Ivaldo Lemos Junior
Promotor de Justiça do MPDFT
Nas coisas da Justiça, afirma-se que se decide com base no que consta dos autos, ou seja, nas alegações das partes e nas provas devidamente formalizadas. Idealmente o processo é uma luta, só que uma luta de ideias, que veio substituir a luta de verdade, dos confrontos pessoais e das batalhas. Chegou-se à civilizada conclusão de que a Justiça pode resolver ou tentar resolver conflitos pessoais ou sociais, se não necessariamente com muita proficiência, ao menos com a vantagem de não derramar mais sangue do que já foi derramado.
Essa foi também a razão de terem inventado as figuras do promotor e do advogado. Aquele substituiu a vítima; não foi ele quem sofreu na pele a agressão e, portanto, não se deixa trair pelo emocional, não busca vingança. O advogado é também um intermediário que precisa manter uma distância da paixão experimentada por seus clientes. Quando o trabalho do promotor e do advogado é que traz novas agressões, a própria concepção de suas existências é colocada em cheque.

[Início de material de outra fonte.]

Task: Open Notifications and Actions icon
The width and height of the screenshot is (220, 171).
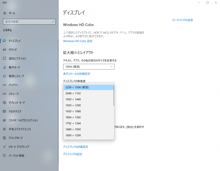Action: coord(4,58)
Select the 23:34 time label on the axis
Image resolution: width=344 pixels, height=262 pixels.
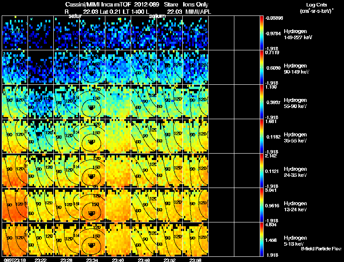coord(92,260)
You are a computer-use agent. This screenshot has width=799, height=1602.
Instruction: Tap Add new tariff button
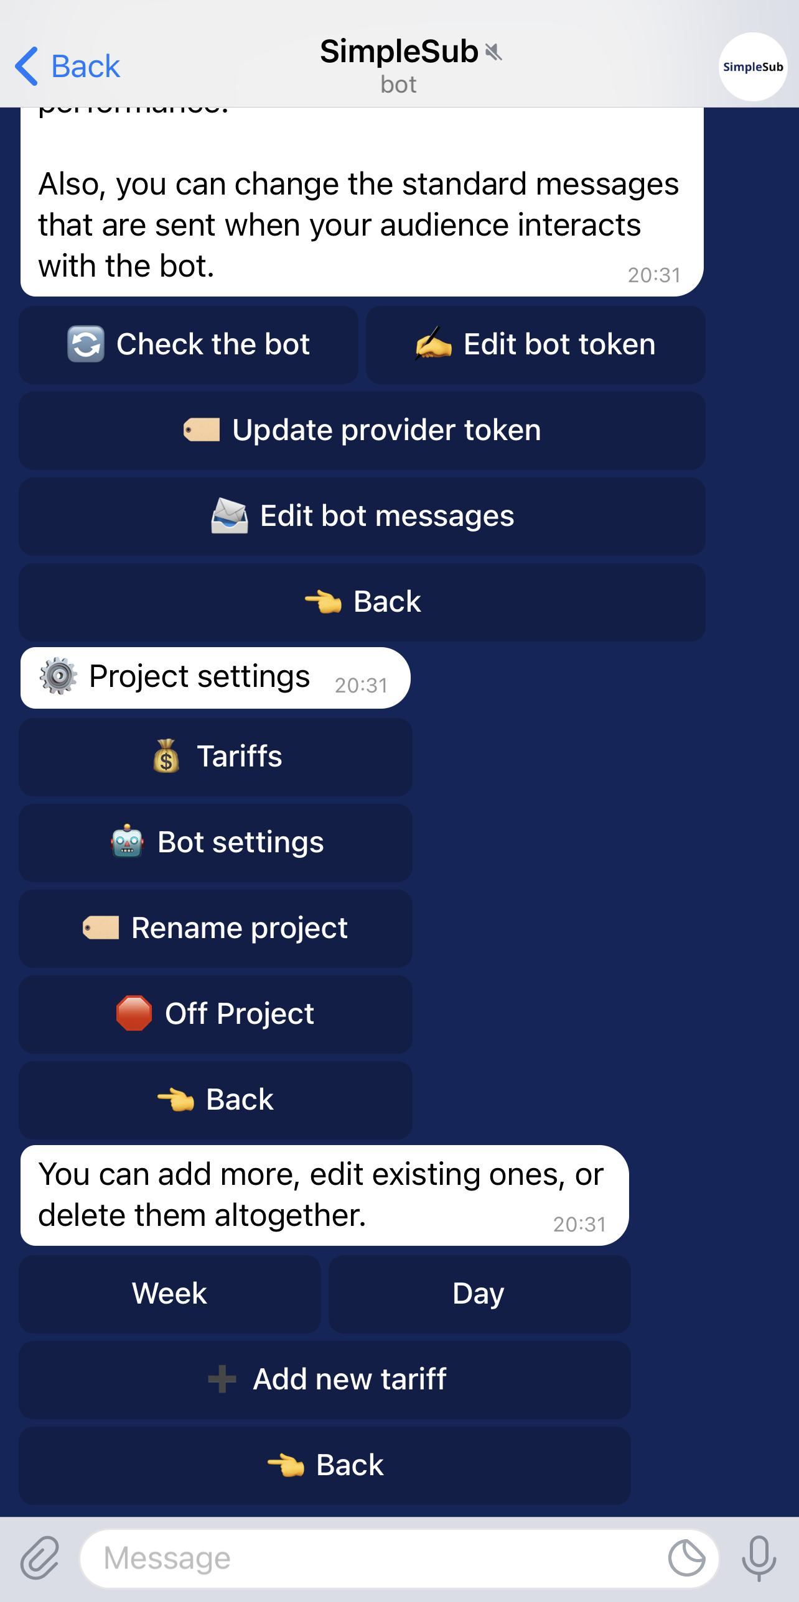tap(325, 1379)
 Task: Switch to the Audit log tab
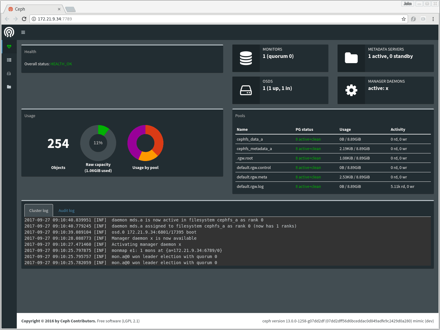point(66,211)
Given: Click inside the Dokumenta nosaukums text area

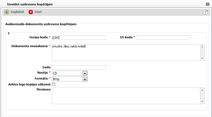Looking at the screenshot, I should (x=126, y=52).
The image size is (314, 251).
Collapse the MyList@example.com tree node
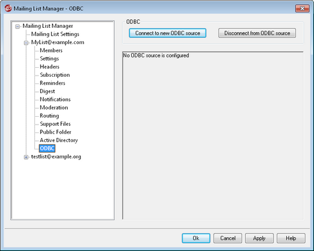[26, 43]
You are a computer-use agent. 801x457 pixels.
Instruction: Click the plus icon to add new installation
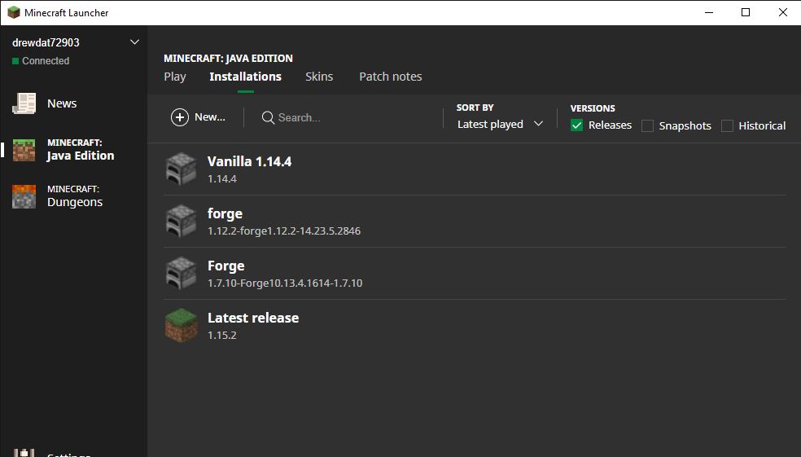click(x=180, y=117)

Desde os romanos repete-se que o que não está nos autos não está no mundo; não pode ser levado em consideração ou simplesmente não existe. Mas isso é também uma idealização exagerada. Não é tão simples assim.
Existem duas coisas que não estão nos autos e são tremendamente importantes para qualquer julgamento. O primeiro é o componente pessoal, ou seja, o caráter dos profissionais envolvidos. É muito diferente se um processo está sob os cuidados de um juiz criterioso, zeloso e verdadeiramente imparcial, ou se o magistrado é preguiçoso, indiferente e cheio de conceitos mal formados.
Além disso, algo molda o processo como valor humanitário tanto quanto histórico: aquilo que podemos chamar de “clima”. Os climas mudam e viabilizam sua existência, condicionam seu desfecho.